Snake Oil
With the National Health Care bill before congress the cost of health care has been on everyone’s minds lately. Despite outspending other nations by orders of magnitude our level of national health is nowhere near as stellar. First our spending:
Current estimates put U.S. health care spending at approximately 15.2% of GDP, second only to the tiny Marshall Islands among all United Nations member nations. The health share of GDP is expected to continue its historical upward trend, reaching 19.5 percent of GDP by 2017.
Next the level of health:
The World Health Organization (WHO) in 2000 ranked the U.S. health care system first in both responsiveness and expenditure, but 37th in overall performance and 72nd by overall level of health (among 191 member nations included in the study).

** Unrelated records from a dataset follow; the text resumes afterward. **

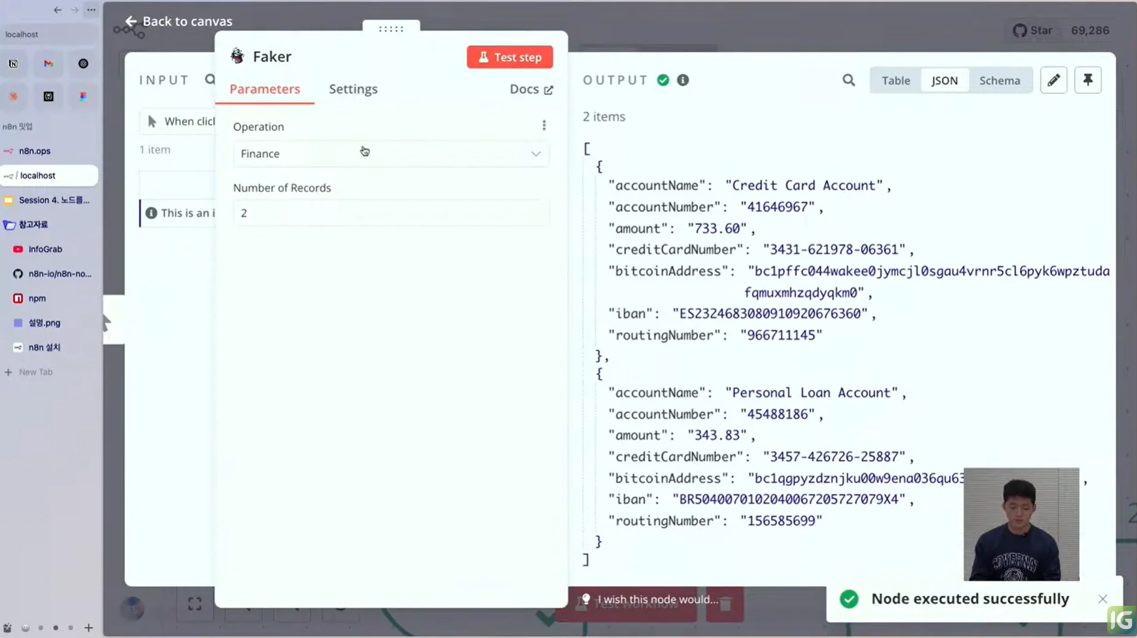
Task: Click the Back to canvas arrow
Action: [x=131, y=21]
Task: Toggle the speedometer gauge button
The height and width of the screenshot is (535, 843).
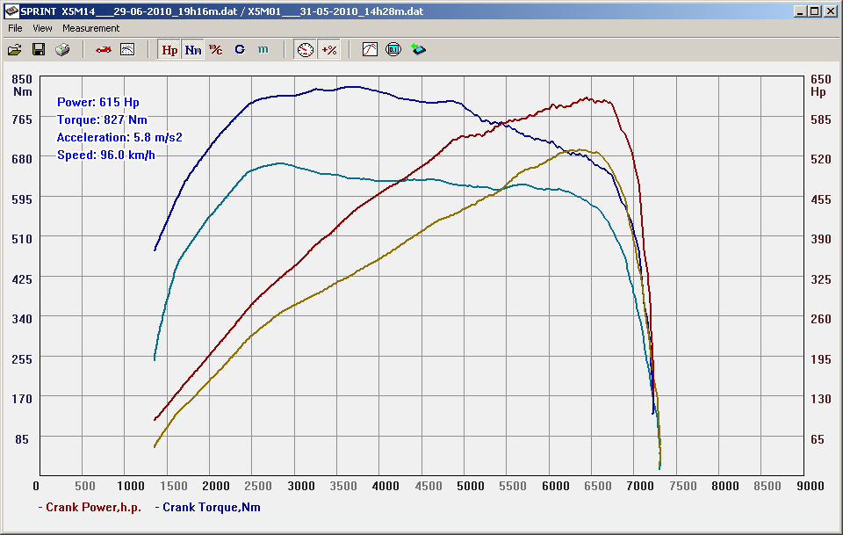Action: (x=306, y=50)
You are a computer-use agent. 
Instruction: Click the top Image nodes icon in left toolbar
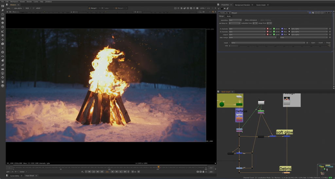[x=3, y=6]
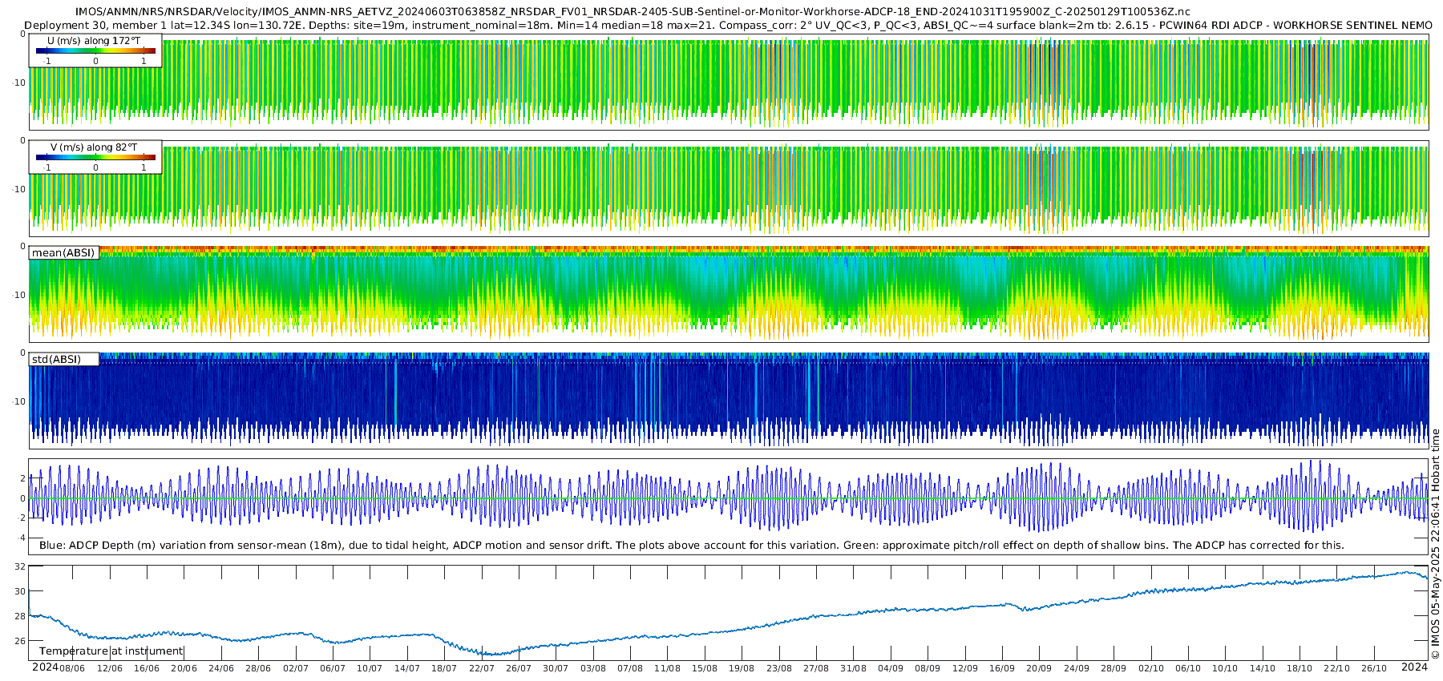The image size is (1443, 681).
Task: Click the 22/07 date tick label
Action: (481, 668)
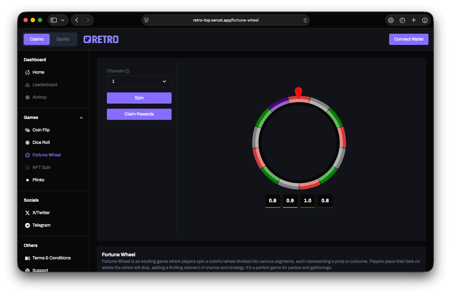The image size is (451, 295).
Task: Expand browser sidebar options chevron
Action: [x=63, y=20]
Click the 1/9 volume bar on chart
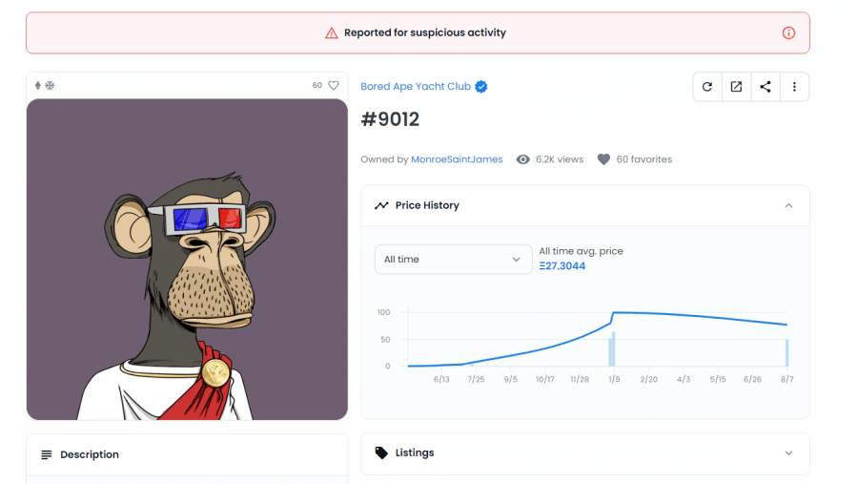This screenshot has width=858, height=484. pos(611,349)
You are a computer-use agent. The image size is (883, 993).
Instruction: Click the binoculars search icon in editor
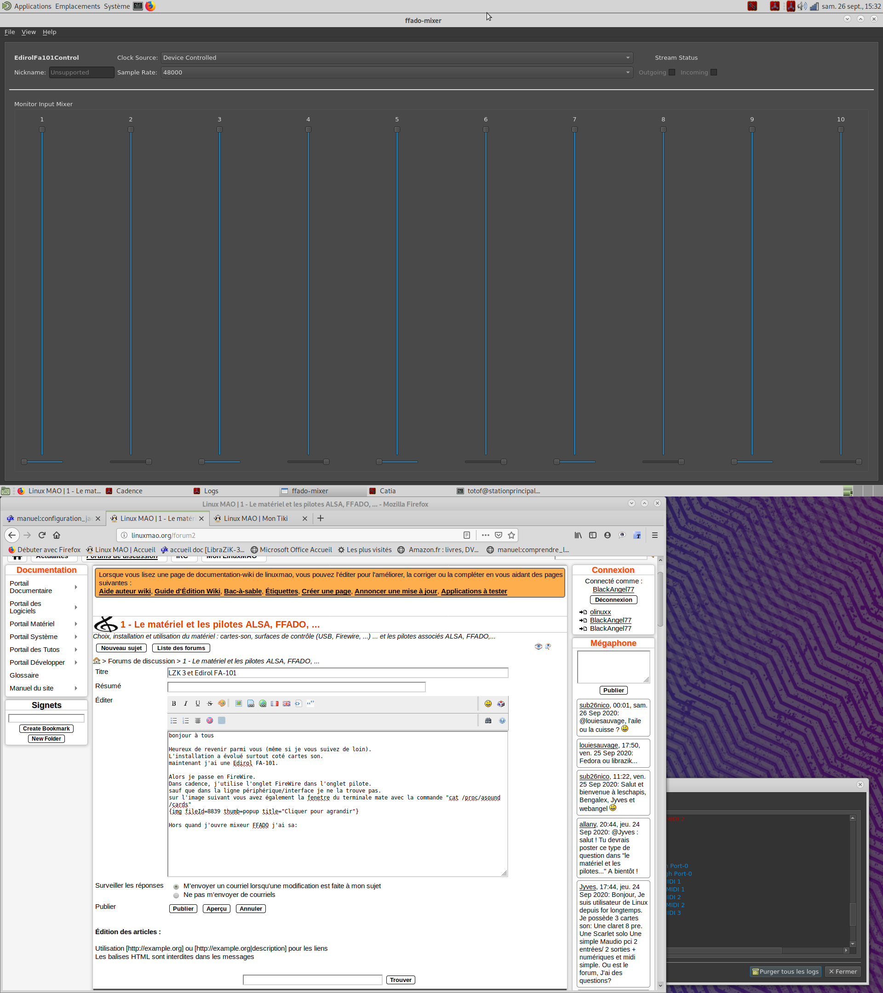tap(488, 720)
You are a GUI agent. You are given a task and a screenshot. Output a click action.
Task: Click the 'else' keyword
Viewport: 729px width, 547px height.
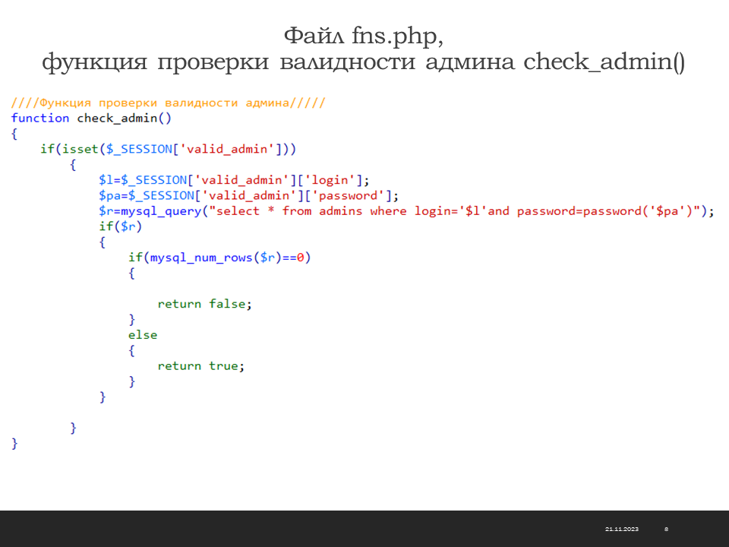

The conclusion here is that we massively overspend for what utility we are getting. Part of the problem is of course the number of uninsured, who’s only option is often to go to the emergency room, the most expensive way to seek care, but there is more to the story.
A large part of the cost comes from the fact that American’s and our health care system do not focus on preventive medicine. Like with most issues we wait until there is a crisis and are then forced to spend far more fixing a problem that could have been avoided. This is illustrated by the fact that most of the major killers in America are lifestyle illnesses, that arise out of poor diet, lack of exercise, and toxicity and mutation due to the vile untested chemicals that pollute our environment, food, body-care products, and household goods, most untested for bioactivity. Avoidable medical errors too account for a large number of the deaths in the US.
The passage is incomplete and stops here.